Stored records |
┌────────

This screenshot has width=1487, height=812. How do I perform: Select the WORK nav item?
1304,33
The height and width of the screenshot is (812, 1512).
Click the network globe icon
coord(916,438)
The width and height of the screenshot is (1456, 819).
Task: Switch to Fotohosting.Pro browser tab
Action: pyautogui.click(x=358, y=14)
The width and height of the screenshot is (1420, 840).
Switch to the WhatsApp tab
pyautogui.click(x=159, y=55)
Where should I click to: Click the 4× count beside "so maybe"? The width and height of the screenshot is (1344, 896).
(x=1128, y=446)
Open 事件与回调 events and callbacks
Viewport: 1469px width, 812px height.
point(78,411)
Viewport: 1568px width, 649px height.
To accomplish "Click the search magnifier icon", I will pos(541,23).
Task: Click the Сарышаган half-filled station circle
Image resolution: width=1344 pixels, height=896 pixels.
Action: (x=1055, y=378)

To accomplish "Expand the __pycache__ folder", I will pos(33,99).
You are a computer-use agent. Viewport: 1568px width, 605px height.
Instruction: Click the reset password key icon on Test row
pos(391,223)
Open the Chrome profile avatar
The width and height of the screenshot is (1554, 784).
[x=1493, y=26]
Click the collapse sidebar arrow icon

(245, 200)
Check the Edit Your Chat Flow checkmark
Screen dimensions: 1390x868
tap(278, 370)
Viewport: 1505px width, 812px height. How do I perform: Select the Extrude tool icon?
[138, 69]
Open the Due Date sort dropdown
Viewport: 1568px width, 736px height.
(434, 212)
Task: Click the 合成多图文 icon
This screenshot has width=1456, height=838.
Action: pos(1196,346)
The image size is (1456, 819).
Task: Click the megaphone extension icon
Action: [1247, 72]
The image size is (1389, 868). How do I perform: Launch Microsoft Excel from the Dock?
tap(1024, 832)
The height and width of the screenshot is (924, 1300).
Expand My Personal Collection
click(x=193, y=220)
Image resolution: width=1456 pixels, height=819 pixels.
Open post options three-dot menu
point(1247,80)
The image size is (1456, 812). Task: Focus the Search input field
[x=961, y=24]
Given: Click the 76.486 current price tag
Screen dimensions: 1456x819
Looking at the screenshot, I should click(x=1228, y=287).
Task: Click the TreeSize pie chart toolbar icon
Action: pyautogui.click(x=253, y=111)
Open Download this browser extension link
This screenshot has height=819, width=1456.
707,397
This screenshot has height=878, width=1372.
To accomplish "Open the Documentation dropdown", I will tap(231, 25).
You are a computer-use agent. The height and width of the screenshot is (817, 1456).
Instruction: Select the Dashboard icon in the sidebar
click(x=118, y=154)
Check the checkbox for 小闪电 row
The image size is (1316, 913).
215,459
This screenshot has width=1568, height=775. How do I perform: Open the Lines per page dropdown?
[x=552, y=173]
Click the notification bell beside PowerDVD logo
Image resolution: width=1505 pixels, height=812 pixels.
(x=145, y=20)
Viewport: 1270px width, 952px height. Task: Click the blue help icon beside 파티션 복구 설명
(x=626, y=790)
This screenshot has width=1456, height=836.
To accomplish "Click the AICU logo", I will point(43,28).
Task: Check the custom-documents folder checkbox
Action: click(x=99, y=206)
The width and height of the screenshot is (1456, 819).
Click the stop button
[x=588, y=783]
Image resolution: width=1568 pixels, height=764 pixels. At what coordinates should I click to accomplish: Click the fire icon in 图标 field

└────────

WORK INSTRUCTIONS | Reproduce the data in full, exactly.

ANSWER BELOW |
This screenshot has width=1487, height=812. How do I perform: Select the WORK nav item?
1304,33
The height and width of the screenshot is (812, 1512).
Click the network globe icon
coord(916,438)
The width and height of the screenshot is (1456, 819).
Task: Switch to Fotohosting.Pro browser tab
Action: pyautogui.click(x=358, y=14)
The width and height of the screenshot is (1420, 840).
Switch to the WhatsApp tab
pyautogui.click(x=159, y=55)
Where should I click to: Click the 4× count beside "so maybe"? The width and height of the screenshot is (1344, 896).
(x=1128, y=446)
Open 事件与回调 events and callbacks
Viewport: 1469px width, 812px height.
point(78,411)
Viewport: 1568px width, 649px height.
To accomplish "Click the search magnifier icon", I will pos(541,23).
Task: Click the Сарышаган half-filled station circle
Image resolution: width=1344 pixels, height=896 pixels.
Action: (x=1055, y=378)

To accomplish "Expand the __pycache__ folder", I will pos(33,99).
You are a computer-use agent. Viewport: 1568px width, 605px height.
Instruction: Click the reset password key icon on Test row
pos(391,223)
Open the Chrome profile avatar
The width and height of the screenshot is (1554, 784).
[x=1493, y=26]
Click the collapse sidebar arrow icon

(245, 200)
Check the Edit Your Chat Flow checkmark
Screen dimensions: 1390x868
tap(278, 370)
Viewport: 1505px width, 812px height. How do I perform: Select the Extrude tool icon?
[138, 69]
Open the Due Date sort dropdown
Viewport: 1568px width, 736px height.
(434, 212)
Task: Click the 合成多图文 icon
This screenshot has width=1456, height=838.
Action: pos(1196,346)
The image size is (1456, 819).
Task: Click the megaphone extension icon
Action: [1247, 72]
The image size is (1389, 868). How do I perform: Launch Microsoft Excel from the Dock?
tap(1024, 832)
The height and width of the screenshot is (924, 1300).
Expand My Personal Collection
click(x=193, y=220)
Image resolution: width=1456 pixels, height=819 pixels.
Open post options three-dot menu
point(1247,80)
The image size is (1456, 812). Task: Focus the Search input field
[x=961, y=24]
Given: Click the 76.486 current price tag
Screen dimensions: 1456x819
Looking at the screenshot, I should click(x=1228, y=287).
Task: Click the TreeSize pie chart toolbar icon
Action: pyautogui.click(x=253, y=111)
Open Download this browser extension link
This screenshot has height=819, width=1456.
707,397
This screenshot has height=878, width=1372.
To accomplish "Open the Documentation dropdown", I will tap(231, 25).
You are a computer-use agent. The height and width of the screenshot is (817, 1456).
Instruction: Select the Dashboard icon in the sidebar
click(x=118, y=154)
Check the checkbox for 小闪电 row
The image size is (1316, 913).
215,459
This screenshot has width=1568, height=775. How do I perform: Open the Lines per page dropdown?
[x=552, y=173]
Click the notification bell beside PowerDVD logo
Image resolution: width=1505 pixels, height=812 pixels.
(x=145, y=20)
Viewport: 1270px width, 952px height. Task: Click the blue help icon beside 파티션 복구 설명
(x=626, y=790)
This screenshot has width=1456, height=836.
To accomplish "Click the AICU logo", I will point(43,28).
Task: Check the custom-documents folder checkbox
Action: click(x=99, y=206)
The width and height of the screenshot is (1456, 819).
Click the stop button
[x=588, y=783]
Image resolution: width=1568 pixels, height=764 pixels. At what coordinates should I click to accomplish: Click the fire icon in 图标 field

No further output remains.